I created an online persona initially, back when you weren’t supposed to put your real info out on the internet, to help myself. To try to improve my abilities to talk to others and try to make friends.
Never used my real name here, will continue not to for the sake of my own privacy of course. I’ve had people who want to kill me pop up before, oddly enough.
I don’t know where I’m headed with my life, This is the most pathetic I’ve been since maybe early middle school? I talk to very few people at this point, I mostly keep to myself, trying to get my own life off the ground, because I’m so far behind in life.
When I first stumbled my way onto this site, I used to post about a sort of clash between the me irl and the persona I made online to, I don’t know, cope with my own pathetic self?

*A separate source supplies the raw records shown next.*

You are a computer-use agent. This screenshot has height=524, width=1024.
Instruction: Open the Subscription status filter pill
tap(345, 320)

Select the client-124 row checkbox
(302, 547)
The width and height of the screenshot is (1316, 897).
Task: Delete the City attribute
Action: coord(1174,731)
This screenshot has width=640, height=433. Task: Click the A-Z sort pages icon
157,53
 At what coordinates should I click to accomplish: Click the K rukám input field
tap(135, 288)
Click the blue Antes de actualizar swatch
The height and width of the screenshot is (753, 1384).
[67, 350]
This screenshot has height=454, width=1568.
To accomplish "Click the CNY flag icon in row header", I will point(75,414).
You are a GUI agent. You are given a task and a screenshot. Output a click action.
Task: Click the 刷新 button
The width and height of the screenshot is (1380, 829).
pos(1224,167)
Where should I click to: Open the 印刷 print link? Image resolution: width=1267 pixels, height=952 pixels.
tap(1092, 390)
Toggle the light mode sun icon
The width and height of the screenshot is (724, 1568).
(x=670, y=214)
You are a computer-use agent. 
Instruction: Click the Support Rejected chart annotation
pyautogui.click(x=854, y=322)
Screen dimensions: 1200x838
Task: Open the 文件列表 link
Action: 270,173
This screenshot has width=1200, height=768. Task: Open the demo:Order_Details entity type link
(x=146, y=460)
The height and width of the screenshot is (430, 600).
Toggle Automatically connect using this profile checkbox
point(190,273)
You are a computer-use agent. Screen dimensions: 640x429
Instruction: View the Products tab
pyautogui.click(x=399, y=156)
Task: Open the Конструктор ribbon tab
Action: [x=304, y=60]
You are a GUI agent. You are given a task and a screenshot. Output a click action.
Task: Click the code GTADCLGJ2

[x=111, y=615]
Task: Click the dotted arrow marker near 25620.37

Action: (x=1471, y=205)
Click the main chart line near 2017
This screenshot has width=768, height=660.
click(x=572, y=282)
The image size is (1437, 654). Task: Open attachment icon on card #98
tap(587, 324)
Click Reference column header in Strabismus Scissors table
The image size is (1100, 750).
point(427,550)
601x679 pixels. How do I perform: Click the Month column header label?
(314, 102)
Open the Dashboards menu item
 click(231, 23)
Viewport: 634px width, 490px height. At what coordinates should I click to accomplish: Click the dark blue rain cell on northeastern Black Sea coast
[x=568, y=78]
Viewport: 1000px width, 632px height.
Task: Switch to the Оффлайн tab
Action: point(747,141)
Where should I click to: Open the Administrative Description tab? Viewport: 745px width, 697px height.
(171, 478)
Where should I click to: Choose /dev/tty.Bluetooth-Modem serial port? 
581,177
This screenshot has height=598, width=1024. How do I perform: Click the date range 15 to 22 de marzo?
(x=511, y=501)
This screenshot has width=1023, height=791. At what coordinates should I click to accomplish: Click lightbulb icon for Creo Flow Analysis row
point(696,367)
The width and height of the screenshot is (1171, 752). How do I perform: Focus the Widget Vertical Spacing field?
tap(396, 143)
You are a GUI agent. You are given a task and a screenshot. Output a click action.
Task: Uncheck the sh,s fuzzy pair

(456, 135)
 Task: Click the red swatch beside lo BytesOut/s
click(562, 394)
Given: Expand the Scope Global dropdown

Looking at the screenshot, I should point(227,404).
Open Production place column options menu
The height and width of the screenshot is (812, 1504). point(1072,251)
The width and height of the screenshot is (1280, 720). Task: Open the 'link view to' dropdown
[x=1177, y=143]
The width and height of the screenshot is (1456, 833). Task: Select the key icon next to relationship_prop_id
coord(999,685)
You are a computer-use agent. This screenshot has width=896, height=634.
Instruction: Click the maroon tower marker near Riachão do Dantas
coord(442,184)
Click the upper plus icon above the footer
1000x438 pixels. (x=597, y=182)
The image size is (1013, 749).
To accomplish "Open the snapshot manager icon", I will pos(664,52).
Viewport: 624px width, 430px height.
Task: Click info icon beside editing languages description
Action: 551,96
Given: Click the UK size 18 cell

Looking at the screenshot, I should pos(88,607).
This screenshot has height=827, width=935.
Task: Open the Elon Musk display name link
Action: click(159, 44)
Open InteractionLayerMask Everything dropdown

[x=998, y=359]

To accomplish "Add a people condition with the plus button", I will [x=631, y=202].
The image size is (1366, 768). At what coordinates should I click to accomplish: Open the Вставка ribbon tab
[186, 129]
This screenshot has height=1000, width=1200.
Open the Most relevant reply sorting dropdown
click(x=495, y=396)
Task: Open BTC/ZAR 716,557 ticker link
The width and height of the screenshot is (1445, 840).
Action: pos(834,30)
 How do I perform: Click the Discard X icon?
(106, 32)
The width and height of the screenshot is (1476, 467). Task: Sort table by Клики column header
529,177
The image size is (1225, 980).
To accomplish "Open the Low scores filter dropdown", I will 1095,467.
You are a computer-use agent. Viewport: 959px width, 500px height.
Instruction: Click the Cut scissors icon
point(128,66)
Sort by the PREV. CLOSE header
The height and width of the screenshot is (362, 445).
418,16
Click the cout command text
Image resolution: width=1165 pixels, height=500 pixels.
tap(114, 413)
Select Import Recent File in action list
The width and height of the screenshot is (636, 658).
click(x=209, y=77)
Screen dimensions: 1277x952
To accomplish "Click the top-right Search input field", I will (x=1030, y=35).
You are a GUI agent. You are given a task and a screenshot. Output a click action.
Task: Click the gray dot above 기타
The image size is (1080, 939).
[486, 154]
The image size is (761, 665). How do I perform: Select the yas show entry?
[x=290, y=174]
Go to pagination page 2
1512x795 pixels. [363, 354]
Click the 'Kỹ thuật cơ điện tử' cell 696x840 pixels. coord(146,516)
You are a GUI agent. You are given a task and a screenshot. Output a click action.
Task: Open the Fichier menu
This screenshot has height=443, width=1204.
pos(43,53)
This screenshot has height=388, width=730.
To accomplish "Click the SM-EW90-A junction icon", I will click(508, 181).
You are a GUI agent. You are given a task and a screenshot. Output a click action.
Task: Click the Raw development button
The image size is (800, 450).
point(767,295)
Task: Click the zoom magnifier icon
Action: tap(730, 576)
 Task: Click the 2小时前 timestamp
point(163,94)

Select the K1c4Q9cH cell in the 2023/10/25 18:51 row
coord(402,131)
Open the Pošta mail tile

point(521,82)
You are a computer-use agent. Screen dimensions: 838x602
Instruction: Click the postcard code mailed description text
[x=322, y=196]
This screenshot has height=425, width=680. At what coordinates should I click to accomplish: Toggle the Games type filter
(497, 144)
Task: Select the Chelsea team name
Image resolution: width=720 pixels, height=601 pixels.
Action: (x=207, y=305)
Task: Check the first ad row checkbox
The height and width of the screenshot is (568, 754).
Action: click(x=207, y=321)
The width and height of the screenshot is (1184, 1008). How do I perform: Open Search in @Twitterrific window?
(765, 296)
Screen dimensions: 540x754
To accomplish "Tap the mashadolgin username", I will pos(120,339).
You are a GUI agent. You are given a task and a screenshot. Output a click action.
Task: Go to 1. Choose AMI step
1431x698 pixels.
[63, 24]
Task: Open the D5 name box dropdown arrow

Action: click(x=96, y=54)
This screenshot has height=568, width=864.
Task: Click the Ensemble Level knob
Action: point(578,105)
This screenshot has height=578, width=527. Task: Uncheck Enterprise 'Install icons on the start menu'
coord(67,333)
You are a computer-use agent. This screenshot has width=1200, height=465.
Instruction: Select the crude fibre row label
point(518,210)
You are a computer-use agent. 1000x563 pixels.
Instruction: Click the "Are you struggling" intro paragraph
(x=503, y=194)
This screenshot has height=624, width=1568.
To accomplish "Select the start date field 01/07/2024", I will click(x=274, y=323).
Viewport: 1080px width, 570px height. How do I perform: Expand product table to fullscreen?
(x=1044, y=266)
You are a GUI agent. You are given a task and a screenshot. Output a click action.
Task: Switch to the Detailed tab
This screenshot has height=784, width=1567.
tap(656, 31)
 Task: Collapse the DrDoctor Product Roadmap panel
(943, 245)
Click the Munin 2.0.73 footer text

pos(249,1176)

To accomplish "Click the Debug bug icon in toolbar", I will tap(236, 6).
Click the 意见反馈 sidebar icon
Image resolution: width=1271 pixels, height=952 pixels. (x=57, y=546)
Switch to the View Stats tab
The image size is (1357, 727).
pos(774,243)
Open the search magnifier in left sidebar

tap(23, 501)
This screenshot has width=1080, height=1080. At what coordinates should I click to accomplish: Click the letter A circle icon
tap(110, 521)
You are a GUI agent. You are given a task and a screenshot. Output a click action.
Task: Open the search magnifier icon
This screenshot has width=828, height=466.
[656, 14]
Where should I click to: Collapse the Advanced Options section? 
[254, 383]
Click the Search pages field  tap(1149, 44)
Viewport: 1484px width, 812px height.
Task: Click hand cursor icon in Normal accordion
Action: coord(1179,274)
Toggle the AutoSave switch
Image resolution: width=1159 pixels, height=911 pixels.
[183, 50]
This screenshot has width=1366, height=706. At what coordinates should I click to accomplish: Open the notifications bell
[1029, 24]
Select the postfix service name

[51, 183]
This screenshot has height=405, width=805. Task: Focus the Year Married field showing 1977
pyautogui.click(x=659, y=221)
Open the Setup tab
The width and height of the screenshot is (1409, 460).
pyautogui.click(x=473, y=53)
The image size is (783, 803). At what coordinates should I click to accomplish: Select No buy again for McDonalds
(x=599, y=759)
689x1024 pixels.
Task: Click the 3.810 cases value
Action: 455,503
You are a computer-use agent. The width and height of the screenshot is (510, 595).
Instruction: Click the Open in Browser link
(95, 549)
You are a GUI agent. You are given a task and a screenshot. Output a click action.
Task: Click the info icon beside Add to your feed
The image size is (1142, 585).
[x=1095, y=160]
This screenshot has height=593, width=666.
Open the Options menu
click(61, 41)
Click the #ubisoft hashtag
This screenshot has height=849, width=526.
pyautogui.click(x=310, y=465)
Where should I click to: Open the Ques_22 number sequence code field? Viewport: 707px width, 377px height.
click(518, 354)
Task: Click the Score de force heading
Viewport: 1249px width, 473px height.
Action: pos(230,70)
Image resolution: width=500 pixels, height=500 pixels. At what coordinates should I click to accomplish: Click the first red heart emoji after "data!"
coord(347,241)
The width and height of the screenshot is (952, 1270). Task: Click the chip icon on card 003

I’d read some of the recent comments and posts. Who is that person? The person who’s a bit more confident in his answers? The drunk version of myself that finally loosened up a bit ( I mean literally, started drinking in 2021, despite never actually wanting to do so, mix of peer pressure and fuck it is what started me down that road)? The person who’s able to attempt to parse things out with context clues and the like?
Doesn’t seem like me. I’d figured I’d learned to sort of integrate both parts of myself to make myself better, and yet, there still may be a split (of course there is). I don’t know. I don’t feel like myself, haven’t felt like myself for about 6 years now.
Unsure of how to really help myself,
Trey, the mindless gamer
2 comments
You’ve hit on the biggest problem affecting this generation, the disconnect between our virtual selves and our real selves.
It’s easy for quippy journalists to dismiss it as a “social media problem” but I think it goes much deeper than that. Social media only facilitates what we feel in our hearts: a need to create an idealized version of our lives because our real lives aren’t ideal.
In real life I would NEVER talk to strangers, and I would certainly never speak honestly and emotionally the way I am here. It’s a confidence thing. Like you said, who is that person? The confident one who has loosened up, who isn’t afraid to talk openly?
Then when you shut off the computer you go back to your real life, for me it’s a dark, antisocial place where I say fewer words in a month than I’ve typed in this comment.
Which one is real?
Yeah, before I spiraled downward, I still kept to myself a bit, but I had a group of friends and family to keep me, sane?
I moved around a little and met lots of people, as you do when young and in college, but didn’t really maintain many friendships to that degree.
Now, idk why I even have a phone, just for emergencies I guess. I barely talk to anyone outside of work.
It’s weird how existential I’d become, how disillusioned I’ve felt the past few years, and, like you said, disconnected in general.
It’s so odd seeing people you knew or associated with as kids, have kids or families of their own now. I feel like I’m just outside a window peering into other’s lives for a few seconds before being dragged back into my own bleak center.